Few industries today are faced with as many cyber security threats as the healthcare sector. Patient data is among the most sensitive information in the digital ecosystem, and cyber criminals are often looking to leverage these resources for profit.
As a result, healthcare institutions are frequent targets for attack. Indeed, according to a survey conducted early in 2018 by HIMSS, a non-profit global advisory organization supporting the transformation of health through the application of information and technology, most healthcare organizations had experienced a significant security incident in the previous 12 months.
HIMSS surveyed 239 healthcare executives and cyber security experts between December 2017 and January 2018 and found that three quarters had experienced a recent significant security incident, according to an article posted by HIPAA Journal in March 2018.
Of those that experienced an incident, 96% were able to characterize the threat actor responsible for the attacks, with the top three being online scam artists such as phishers (38%), negligent insiders (21%), and hackers (20%).
More than 60% of the respondents said email was the main initial point of compromise in the attacks. In second place were “other” avenues of attack, including compromised customer networks, Web application attacks, guessed passwords, misconfigured software/cloud services, and human error.
Another 12% said they did not know how the attackers gained access to their networks or data. In most of the cases (68%), incidents were discovered internally (41% by security teams and 28% by non-security personnel).
The HIMSS research indicated that the severity of data breaches in the industry was reduced compared with the year before, which indicates cyber security in healthcare is improving. A majority of the survey respondents (84%) said more resources were being used to address cyber security, with a mere 3% saying resources had decreased year over year. And most of the organizations now employ a senior information security leader.
More than half (56%) said a dedicated or defined amount of the current budget was allocated for cyber security, while about one quarter said there was no specific budget for cyber security but money was being spent as needed or could be requested.
Despite the positive developments, there’s still plenty of room for further cyber security improvement in the industry, according to HIMSS. The organization says compared with other industries healthcare cyber security programs lack maturity, and typically security programs have only been running for five or fewer years.
The need for stronger security in the sector was also brought home in a June 2018 report from cyber security advisor firm Coalfire. In a study noting that mid-sized businesses are benefitting from a security sweet spot that has allowed them to outperform their larger competitors, the firm said healthcare had the worst external security posture of the industries studied.
Meanwhile, the industry continues to be plagued by security threats. According to a March 2018 article in CSO, healthcare organizations tend to have a number of different systems that are not patched regularly, and the critical nature of what healthcare organizations do puts them on the radar of attackers.
The article described the five biggest healthcare security threats for 2018:
- Many of the top breaches in healthcare are ransomware attacks. Criminals assume ransomware attacks are more likely to succeed because hospitals, medical practices, and other healthcare providers will put lives at risk if they can’t access patient records, the article noted. They therefore feel compelled to take immediate action and pay the ransom rather than go through a long recovery process from backups.
- Theft of patient data. Healthcare data can be more valuable than financial data to cyber criminals, the article noted. Hackers can use the data from identification cards and other medical data to get government documents such as driver licenses. Healthcare records are worth a lot because they aggregate lots of information in a single place.
- Insider threats. The article cited the Verizon Protected Health Information Data Breach Report, which noted that more than half of all the threat actors responsible for breaches at surveyed healthcare providers were insiders. Financial gain was the main motivation for internal threats. A significant share of insider breaches are motivated by fun or curiosity.

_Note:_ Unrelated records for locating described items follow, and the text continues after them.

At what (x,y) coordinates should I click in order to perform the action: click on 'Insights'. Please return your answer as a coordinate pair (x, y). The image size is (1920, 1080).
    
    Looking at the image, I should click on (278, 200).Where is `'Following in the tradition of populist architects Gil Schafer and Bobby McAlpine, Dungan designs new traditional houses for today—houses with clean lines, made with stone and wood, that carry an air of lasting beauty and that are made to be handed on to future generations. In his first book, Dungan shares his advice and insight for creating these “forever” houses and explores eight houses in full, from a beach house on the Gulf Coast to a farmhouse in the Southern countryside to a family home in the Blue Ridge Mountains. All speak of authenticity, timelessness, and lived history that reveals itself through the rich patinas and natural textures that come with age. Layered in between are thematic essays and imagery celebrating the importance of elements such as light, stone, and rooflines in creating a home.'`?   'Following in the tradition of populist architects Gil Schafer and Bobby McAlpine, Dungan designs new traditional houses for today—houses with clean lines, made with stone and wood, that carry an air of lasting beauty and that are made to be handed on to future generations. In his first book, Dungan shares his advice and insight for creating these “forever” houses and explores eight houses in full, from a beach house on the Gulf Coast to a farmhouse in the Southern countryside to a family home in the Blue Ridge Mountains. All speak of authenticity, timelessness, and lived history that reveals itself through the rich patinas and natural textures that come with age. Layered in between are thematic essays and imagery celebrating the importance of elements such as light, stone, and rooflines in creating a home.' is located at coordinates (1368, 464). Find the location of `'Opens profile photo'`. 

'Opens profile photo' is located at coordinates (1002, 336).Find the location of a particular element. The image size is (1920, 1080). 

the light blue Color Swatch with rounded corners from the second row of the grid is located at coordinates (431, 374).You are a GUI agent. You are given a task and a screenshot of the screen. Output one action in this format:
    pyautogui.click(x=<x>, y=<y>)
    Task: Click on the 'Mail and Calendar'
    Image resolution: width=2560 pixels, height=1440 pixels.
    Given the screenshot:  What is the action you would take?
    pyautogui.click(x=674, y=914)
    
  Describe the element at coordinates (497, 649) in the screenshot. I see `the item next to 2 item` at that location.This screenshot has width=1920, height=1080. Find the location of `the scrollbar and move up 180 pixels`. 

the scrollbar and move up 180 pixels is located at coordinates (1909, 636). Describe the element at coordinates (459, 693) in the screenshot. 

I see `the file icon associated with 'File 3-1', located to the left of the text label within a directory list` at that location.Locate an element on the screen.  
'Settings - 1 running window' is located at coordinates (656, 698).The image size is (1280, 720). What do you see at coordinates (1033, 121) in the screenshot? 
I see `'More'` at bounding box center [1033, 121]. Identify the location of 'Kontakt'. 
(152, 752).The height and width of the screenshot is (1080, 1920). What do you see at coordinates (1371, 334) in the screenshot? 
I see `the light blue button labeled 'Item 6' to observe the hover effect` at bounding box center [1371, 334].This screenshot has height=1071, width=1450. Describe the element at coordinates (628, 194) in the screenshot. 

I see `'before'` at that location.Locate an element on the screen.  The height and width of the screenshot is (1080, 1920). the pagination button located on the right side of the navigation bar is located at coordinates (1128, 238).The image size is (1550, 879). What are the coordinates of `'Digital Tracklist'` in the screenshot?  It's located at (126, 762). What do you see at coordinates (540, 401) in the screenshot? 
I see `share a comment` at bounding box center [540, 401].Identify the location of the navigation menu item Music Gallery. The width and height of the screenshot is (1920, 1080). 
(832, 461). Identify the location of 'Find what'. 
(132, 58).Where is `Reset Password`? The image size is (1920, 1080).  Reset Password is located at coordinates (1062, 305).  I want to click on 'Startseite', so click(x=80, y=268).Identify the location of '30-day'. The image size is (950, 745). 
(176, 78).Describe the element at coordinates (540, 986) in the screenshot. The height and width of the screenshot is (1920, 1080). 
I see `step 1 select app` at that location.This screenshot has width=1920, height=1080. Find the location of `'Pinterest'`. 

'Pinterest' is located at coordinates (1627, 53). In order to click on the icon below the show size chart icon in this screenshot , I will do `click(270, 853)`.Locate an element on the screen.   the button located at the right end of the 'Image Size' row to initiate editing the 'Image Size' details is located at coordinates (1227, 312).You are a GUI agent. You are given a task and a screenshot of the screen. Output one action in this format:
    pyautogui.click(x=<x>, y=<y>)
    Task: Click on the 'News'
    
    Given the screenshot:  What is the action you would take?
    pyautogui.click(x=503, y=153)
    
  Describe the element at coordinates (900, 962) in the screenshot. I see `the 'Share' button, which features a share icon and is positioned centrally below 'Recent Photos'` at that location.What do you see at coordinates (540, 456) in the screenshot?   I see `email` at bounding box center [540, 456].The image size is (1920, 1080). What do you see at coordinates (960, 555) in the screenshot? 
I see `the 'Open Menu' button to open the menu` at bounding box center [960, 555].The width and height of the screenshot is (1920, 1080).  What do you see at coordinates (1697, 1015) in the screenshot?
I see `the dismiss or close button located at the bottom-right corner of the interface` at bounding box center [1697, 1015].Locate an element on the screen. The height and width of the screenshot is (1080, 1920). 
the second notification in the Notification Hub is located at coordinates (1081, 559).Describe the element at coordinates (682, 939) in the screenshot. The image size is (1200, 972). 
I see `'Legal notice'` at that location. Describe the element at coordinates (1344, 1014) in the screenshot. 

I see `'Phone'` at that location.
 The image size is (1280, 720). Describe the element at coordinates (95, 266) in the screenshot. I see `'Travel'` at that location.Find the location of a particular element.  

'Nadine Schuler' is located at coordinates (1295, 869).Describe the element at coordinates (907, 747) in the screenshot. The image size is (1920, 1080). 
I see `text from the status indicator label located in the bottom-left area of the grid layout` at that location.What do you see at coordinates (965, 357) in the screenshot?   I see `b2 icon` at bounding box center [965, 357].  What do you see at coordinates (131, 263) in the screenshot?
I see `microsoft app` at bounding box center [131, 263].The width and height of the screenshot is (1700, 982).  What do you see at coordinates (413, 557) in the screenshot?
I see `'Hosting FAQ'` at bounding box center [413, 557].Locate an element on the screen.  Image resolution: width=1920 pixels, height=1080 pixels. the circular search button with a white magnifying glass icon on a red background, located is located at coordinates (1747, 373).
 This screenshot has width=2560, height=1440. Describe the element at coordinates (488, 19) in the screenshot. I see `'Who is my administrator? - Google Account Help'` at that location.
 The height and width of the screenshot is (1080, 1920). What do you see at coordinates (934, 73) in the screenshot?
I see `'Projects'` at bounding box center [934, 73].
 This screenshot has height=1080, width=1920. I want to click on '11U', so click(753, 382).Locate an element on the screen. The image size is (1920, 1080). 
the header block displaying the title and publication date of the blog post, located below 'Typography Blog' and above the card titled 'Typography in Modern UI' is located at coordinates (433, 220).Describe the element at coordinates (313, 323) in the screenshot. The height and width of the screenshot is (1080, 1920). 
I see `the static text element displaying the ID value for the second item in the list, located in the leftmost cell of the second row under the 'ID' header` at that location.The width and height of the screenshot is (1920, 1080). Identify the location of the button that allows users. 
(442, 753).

The number of different systems within a healthcare organization is also a factor.
- This is the most popular tactic for attackers to gain entry to a system, the article noted. It can be used to install ransomware, cryptomining scripts, spyware, or code to steal data. It said healthcare organizations with 250 to 1,000 employees that have not received security awareness training have a 28% chance of falling victim to a phishing attempt.
- The article noted that the clandestine hijacking of systems to mine cryptocurrencies is a growing problem across all industries. But systems used in healthcare are particularly attractive targets because it’s critical to keep them running. The longer a system runs, the more the criminal can make mining cryptocurrencies, it said.